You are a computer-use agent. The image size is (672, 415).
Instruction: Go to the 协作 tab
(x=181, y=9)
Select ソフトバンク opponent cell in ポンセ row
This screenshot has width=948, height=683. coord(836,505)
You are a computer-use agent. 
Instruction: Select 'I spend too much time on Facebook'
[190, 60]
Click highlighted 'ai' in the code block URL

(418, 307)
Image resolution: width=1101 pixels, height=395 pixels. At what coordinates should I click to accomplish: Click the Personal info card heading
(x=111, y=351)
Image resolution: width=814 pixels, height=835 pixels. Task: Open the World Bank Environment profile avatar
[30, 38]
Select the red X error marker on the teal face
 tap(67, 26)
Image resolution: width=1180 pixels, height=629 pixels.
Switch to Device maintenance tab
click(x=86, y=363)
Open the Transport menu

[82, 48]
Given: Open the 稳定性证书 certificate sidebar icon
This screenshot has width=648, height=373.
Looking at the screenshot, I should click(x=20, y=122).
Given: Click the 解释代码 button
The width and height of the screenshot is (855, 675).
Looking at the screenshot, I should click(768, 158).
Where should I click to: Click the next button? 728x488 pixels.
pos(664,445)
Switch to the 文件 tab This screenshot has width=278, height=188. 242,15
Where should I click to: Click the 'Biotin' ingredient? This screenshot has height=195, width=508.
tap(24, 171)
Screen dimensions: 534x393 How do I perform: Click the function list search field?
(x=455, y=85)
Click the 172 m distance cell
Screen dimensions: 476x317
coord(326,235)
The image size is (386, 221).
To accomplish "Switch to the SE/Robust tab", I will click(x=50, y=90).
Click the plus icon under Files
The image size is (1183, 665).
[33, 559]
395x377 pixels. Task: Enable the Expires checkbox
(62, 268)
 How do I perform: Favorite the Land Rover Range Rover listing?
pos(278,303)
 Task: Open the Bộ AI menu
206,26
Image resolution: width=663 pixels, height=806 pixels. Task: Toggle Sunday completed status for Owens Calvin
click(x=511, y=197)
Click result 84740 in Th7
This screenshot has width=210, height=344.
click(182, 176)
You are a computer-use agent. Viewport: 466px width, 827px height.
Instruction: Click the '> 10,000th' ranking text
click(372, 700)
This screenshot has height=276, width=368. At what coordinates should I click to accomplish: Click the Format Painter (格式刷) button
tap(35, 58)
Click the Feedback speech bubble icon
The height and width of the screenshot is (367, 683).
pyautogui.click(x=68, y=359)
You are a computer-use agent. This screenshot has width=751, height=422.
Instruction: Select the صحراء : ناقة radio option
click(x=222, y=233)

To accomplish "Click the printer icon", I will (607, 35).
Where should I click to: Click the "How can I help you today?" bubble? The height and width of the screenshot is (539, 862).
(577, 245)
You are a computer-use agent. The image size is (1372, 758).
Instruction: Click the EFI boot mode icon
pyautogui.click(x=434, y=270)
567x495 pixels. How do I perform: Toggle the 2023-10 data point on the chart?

· · · ·

Reproduce each line above exactly.

You are a computer-use agent. The image size is (672, 415).
Instruction: Go to the 协作 tab
(x=181, y=9)
Select ソフトバンク opponent cell in ポンセ row
This screenshot has width=948, height=683. coord(836,505)
You are a computer-use agent. 
Instruction: Select 'I spend too much time on Facebook'
[190, 60]
Click highlighted 'ai' in the code block URL

(418, 307)
Image resolution: width=1101 pixels, height=395 pixels. At what coordinates should I click to accomplish: Click the Personal info card heading
(x=111, y=351)
Image resolution: width=814 pixels, height=835 pixels. Task: Open the World Bank Environment profile avatar
[30, 38]
Select the red X error marker on the teal face
 tap(67, 26)
Image resolution: width=1180 pixels, height=629 pixels.
Switch to Device maintenance tab
click(x=86, y=363)
Open the Transport menu

[82, 48]
Given: Open the 稳定性证书 certificate sidebar icon
This screenshot has width=648, height=373.
Looking at the screenshot, I should click(x=20, y=122).
Given: Click the 解释代码 button
The width and height of the screenshot is (855, 675).
Looking at the screenshot, I should click(768, 158).
Where should I click to: Click the next button? 728x488 pixels.
pos(664,445)
Switch to the 文件 tab This screenshot has width=278, height=188. 242,15
Where should I click to: Click the 'Biotin' ingredient? This screenshot has height=195, width=508.
tap(24, 171)
Screen dimensions: 534x393 How do I perform: Click the function list search field?
(x=455, y=85)
Click the 172 m distance cell
Screen dimensions: 476x317
coord(326,235)
The image size is (386, 221).
To accomplish "Switch to the SE/Robust tab", I will click(x=50, y=90).
Click the plus icon under Files
The image size is (1183, 665).
[33, 559]
395x377 pixels. Task: Enable the Expires checkbox
(62, 268)
 How do I perform: Favorite the Land Rover Range Rover listing?
pos(278,303)
 Task: Open the Bộ AI menu
206,26
Image resolution: width=663 pixels, height=806 pixels. Task: Toggle Sunday completed status for Owens Calvin
click(x=511, y=197)
Click result 84740 in Th7
This screenshot has width=210, height=344.
click(182, 176)
You are a computer-use agent. Viewport: 466px width, 827px height.
Instruction: Click the '> 10,000th' ranking text
click(372, 700)
This screenshot has height=276, width=368. At what coordinates should I click to accomplish: Click the Format Painter (格式刷) button
tap(35, 58)
Click the Feedback speech bubble icon
The height and width of the screenshot is (367, 683).
pyautogui.click(x=68, y=359)
You are a computer-use agent. This screenshot has width=751, height=422.
Instruction: Select the صحراء : ناقة radio option
click(x=222, y=233)

To accomplish "Click the printer icon", I will (607, 35).
Where should I click to: Click the "How can I help you today?" bubble? The height and width of the screenshot is (539, 862).
(577, 245)
You are a computer-use agent. The image size is (1372, 758).
Instruction: Click the EFI boot mode icon
pyautogui.click(x=434, y=270)
567x495 pixels. How do I perform: Toggle the 2023-10 data point on the chart?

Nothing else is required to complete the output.